Tigger was relaxed, grinning from ear to ear. The priest was back from retirement and extremely nervous. It didn’t matter. He could have passed out and Tigger would have held him up and given him his lines until it was over.
I was in a different state. One step onto the carpet and I started crying. Except when I was speaking or singing the hymns, I couldn’t stop. I have never been so scared in my life. The video proves that I was there and that everything was beautiful. I’m glad of that. I cried again the next day because I truly couldn’t remember any of it except for the music and my smiling groom.
“Twenty years,” I told my beloved in advance of the wedding. “I can’t say forever. I’ll give you twenty of the best years of my life. After that, if it’s hell I’m out of there.”
He said he would take twenty.
“You’re only saying that because you have no idea what you’re getting into,” I said.
My goal when we were dating was to find a good father for my children. It seemed easier to stay objective and what was true love anyway? I hated the idea of becoming one. It sounded like you got married and ended up only half a person. A real prize in the world of the romantic I was.

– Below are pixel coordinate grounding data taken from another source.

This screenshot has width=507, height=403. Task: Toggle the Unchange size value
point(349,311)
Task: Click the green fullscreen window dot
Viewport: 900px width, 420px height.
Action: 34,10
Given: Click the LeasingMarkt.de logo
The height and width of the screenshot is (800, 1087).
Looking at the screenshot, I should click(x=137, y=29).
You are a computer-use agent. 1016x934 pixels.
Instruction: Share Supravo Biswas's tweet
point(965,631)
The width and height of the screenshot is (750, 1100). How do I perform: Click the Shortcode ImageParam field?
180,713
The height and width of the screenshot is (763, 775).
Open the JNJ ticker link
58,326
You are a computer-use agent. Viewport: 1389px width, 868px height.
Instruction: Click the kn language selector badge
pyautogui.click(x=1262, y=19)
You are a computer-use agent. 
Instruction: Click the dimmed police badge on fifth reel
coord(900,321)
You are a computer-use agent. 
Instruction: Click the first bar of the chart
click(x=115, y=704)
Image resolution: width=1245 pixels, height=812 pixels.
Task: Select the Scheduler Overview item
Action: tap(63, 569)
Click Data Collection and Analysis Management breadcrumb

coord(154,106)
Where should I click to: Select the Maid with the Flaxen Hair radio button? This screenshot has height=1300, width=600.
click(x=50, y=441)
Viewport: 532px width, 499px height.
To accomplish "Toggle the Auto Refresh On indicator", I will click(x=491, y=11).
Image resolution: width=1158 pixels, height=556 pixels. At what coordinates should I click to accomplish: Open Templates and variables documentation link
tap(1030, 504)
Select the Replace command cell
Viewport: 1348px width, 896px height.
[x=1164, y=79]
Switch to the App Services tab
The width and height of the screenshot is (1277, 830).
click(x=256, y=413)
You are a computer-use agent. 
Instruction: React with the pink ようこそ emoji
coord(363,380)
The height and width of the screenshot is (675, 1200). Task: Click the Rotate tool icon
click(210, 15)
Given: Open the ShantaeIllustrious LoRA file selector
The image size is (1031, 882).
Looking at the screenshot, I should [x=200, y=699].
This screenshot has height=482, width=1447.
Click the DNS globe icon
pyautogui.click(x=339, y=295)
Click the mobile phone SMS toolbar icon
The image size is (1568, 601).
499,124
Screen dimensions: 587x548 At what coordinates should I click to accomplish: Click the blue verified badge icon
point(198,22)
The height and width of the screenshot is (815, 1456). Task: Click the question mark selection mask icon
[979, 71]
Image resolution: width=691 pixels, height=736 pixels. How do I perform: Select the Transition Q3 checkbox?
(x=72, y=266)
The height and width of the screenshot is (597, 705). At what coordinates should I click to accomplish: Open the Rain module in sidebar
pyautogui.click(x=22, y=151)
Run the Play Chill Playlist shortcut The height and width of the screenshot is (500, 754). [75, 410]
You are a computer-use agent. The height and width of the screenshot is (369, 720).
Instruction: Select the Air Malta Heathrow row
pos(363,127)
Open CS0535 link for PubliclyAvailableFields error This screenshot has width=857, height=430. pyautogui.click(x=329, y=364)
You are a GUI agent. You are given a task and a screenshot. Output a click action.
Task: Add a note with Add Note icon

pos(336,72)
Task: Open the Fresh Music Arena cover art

The wedding was perfect, even if I can’t remember it. We had stunning taste in music and despite the crying bride, that groom’s joy is still contagious, even on low quality video sixteen years later. I sat in my living room with Tigger and the four greatest gifts of our marriage, overwhelmed at the mystery and miracle of it all.
Here we are. Together like it was always meant to be. Surrounded, pushed down, filled up, and overflowing with the blessings of love bigger than the sum of us.
“I’m good for forever now,” I said some years ago. “I’m glad you stuck with me.”
“It’s been worth it. I’m glad you said yes,” he said. “And by the way, I’ve got no regrets, but you were right. I had no idea what I was getting into.”